TEXT BLOCK —
____
Good Luck with that, and ........

Boiler up!


----------



## Jaxidian (Jun 6, 2011)

00negative said:


> Good Luck with that, and ........


eh? Do elaborate, please?


----------



## Droosh (Jun 15, 2011)

FWIW, I prefer the current setup. Besides needing a different recovery this phone is not that unique. I wouldn't want to miss all the good conversations that would occur in the other carrier's threads.

Sent from my SCH-I535 using Tapatalk 2


----------



## 00negative (Jul 25, 2011)

Jaxidian said:


> eh? Do elaborate, please?


You have said it yourself a couple times in this thread already. There are a million ways it could be done and none are a 100% perfect solution, each way introduces its own issues.
____
GIVEN PROBLEM 1 — Duplicate the records starting at the line that contains "The image size" and stopping at the end of the records, leaving out the pictures.

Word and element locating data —
____
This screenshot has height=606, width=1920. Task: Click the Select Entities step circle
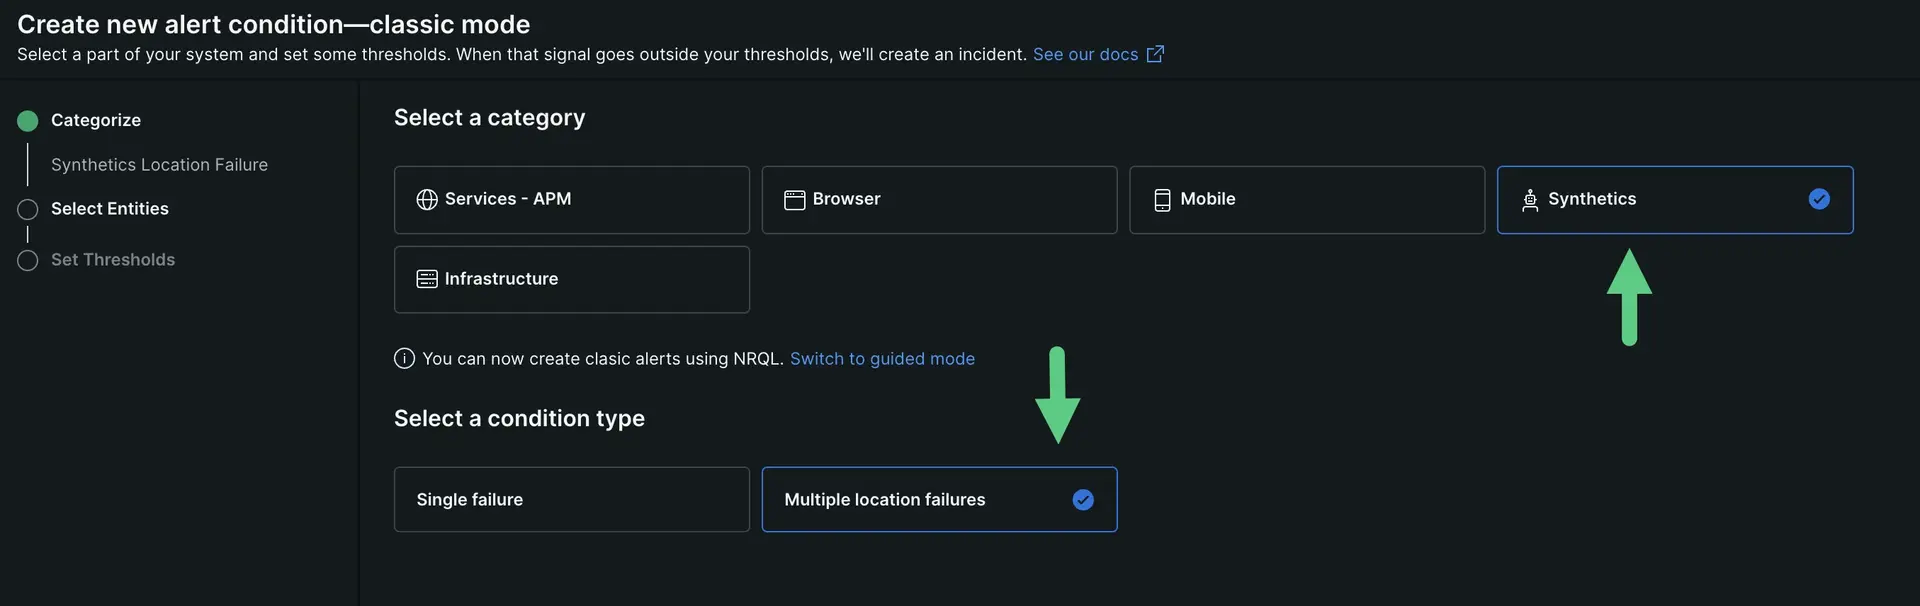coord(28,210)
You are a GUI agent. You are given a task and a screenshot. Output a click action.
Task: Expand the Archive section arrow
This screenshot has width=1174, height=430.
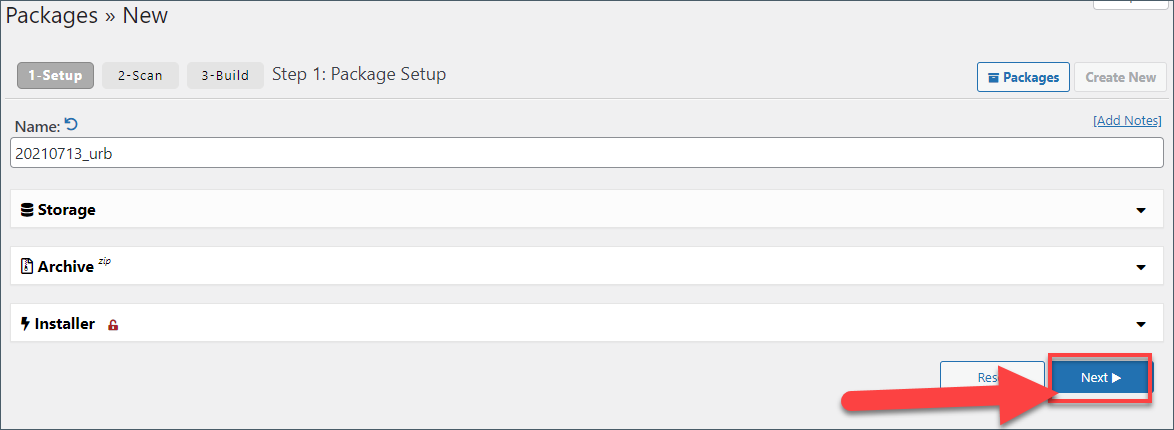point(1141,267)
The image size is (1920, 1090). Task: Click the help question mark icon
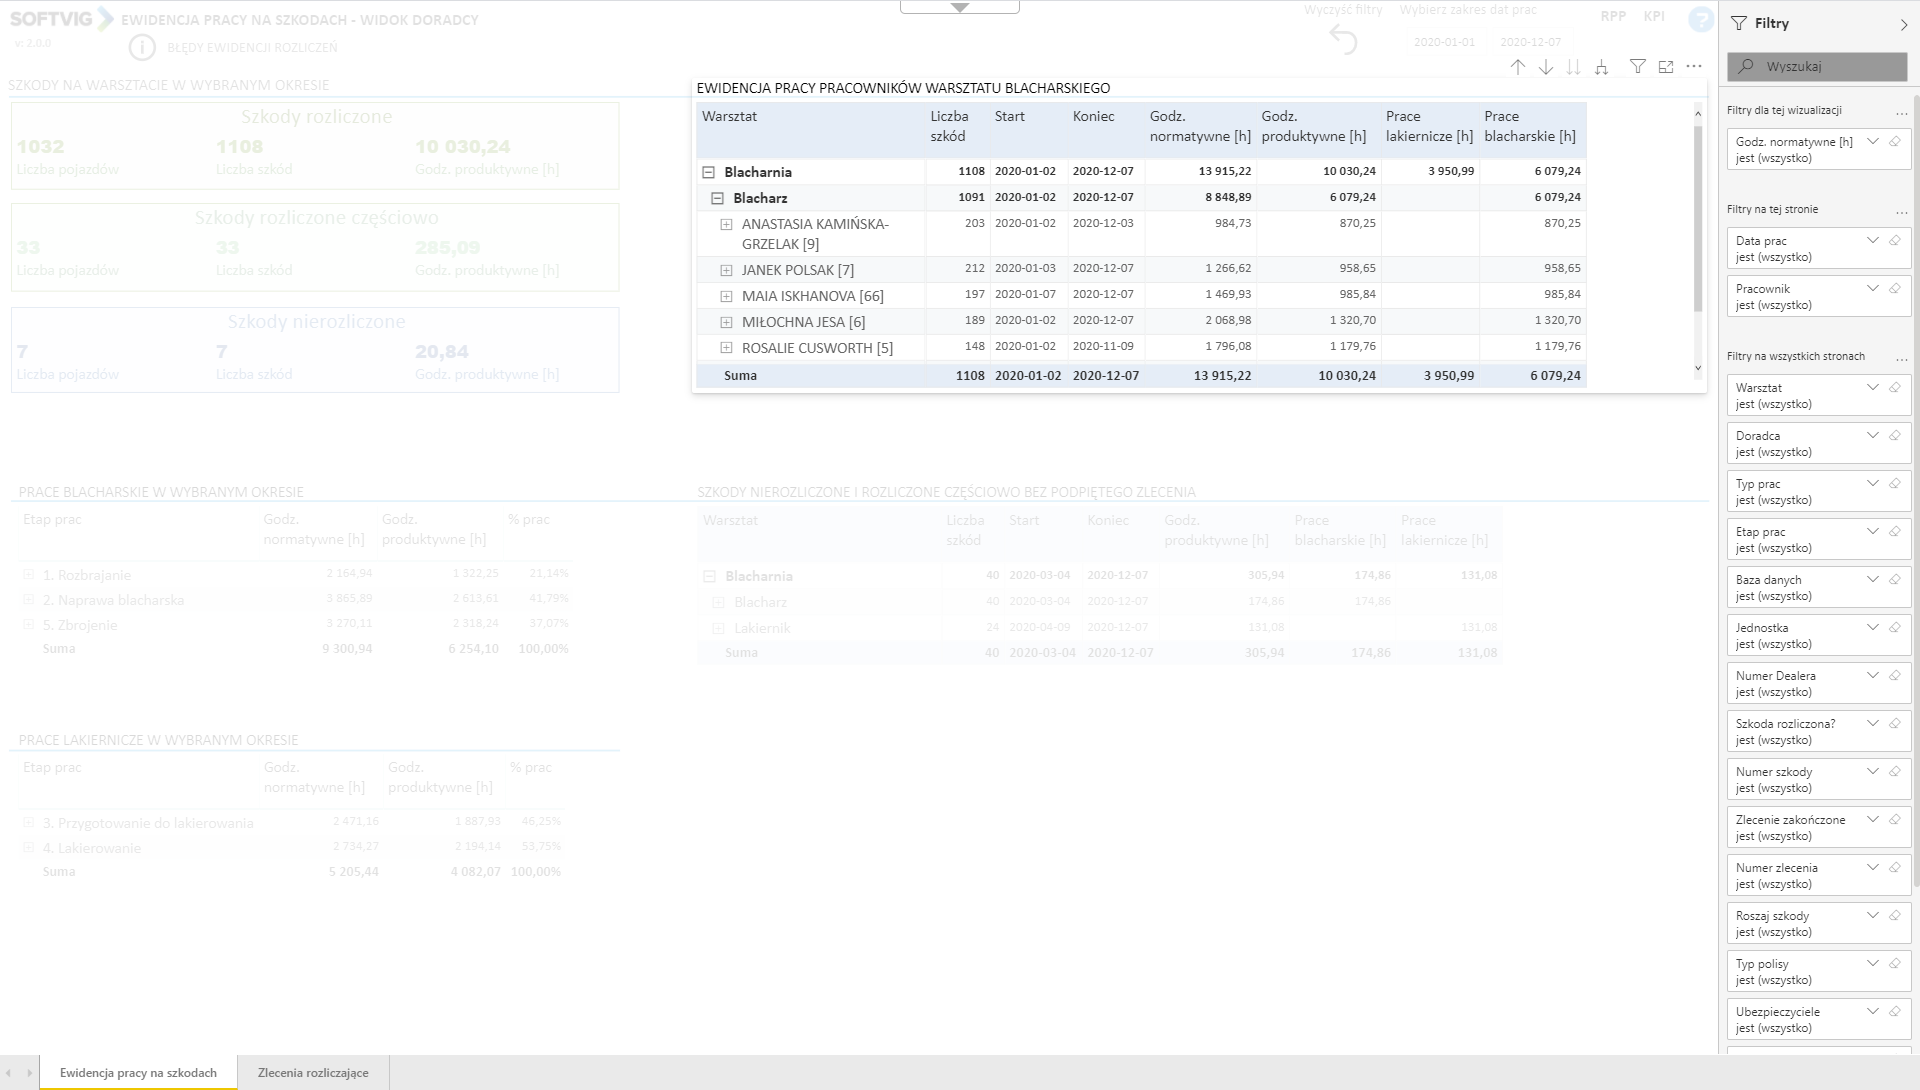click(1699, 19)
____
GIVEN PROBLEM 2 — Go on with the forum thread, picking up after its last sentence.

FINAL ANSWER 1 —
The image size is (1920, 1090). Task: Click the help question mark icon
click(1699, 19)

FINAL ANSWER 2 —
I think end users would benefit from their suggestion but from a site maintenance perspective and developer it would probably be more work so its a matter of preference and whether one ways benefits would outweigh the others detriments and how do you quantify it.

If it never changes it doesn't really matter to me. I just think there are ways it could be improved upon.


----------



## Jaxidian (Jun 6, 2011)

00negative said:


> There are a million ways it could be done and none are a 100% perfect solution, each way introduces its own issues.


Okay, I misunderstood what you meant. Thanks for the clarification.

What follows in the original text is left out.